Attorneys respond to Nifong's bankruptcy appeal
Posted September 15, 2008 2:29 p.m. EDT
Updated September 15, 2008 4:01 p.m. EDT
Durham, N.C. — Attorneys for three former Duke University lacrosse players arrested and charged on false accusations of rape want the federal district court to side with a bankruptcy judge's decision that a civil rights lawsuit against Mike Nifong be able to move ahead.
The former Durham district attorney filed for bankruptcy earlier this year in response to David Evans, Collin Finnerty and Reade Seligmann's claims that he, the city of Durham and others conspired to keep a weak case alive as Nifong faced election.
The bankruptcy filing meant Nifong was temporarily protected from litigation.
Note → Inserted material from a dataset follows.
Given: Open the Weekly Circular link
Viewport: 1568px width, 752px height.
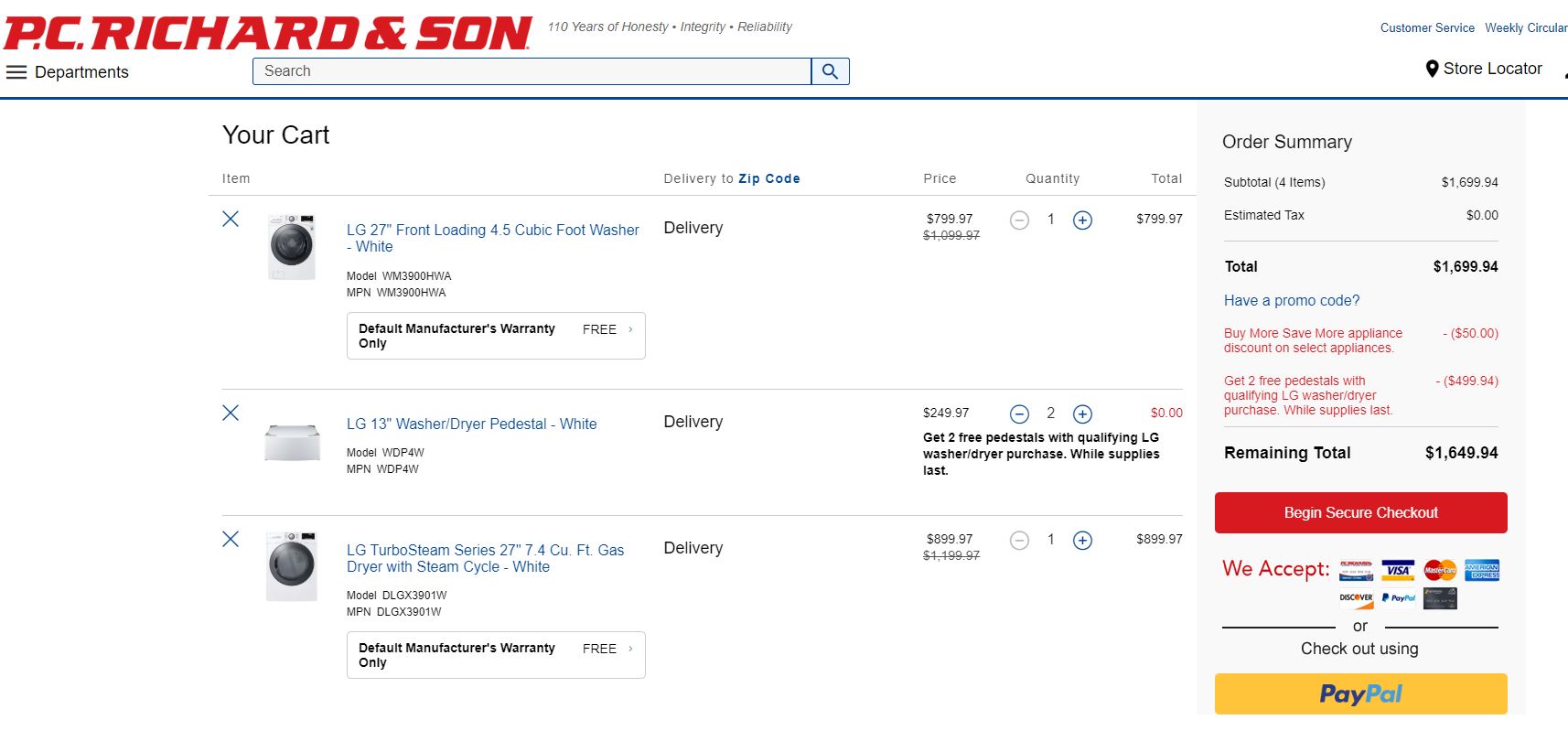Looking at the screenshot, I should pos(1525,27).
Judge William L. Stocks ruled in May, however, the lawsuit could proceed.
Nifong filed for an appeal in June.
"Nifong admits that his bankruptcy filing was not an attempt to work out debts with creditors but a tactic to short-circuit the District Court action and obtain a discharge that would free him to avoid responsibility for his alleged wrongdoing," a motion filed on Monday in U.S. District Court states.
In his January 15 bankruptcy filing, Nifong listed a debt of $180.3 million, listing the Evans, Finnerty and Seligmann as unsecured creditors, each owed $30 million.
Nifong won indictments against the three players in Spring 2006 following exotic dancer Crystal Mangum's accusations that she was raped and sexually assaulted at a lacrosse party in March 2006.
Amid ethics charges and growing criticism of his handling of the case, Nifong asked the state attorney general's office in January 2007 to appoint a special prosecutor to the case.
Three months later, Attorney General Roy Cooper dismissed all charges against the players and declared them innocent victims of a prosecutor's rush to accuse.
The North Carolina State Bar later stripped Nifong of his law license, and he spent a night in jail for lying to a Superior Court judge.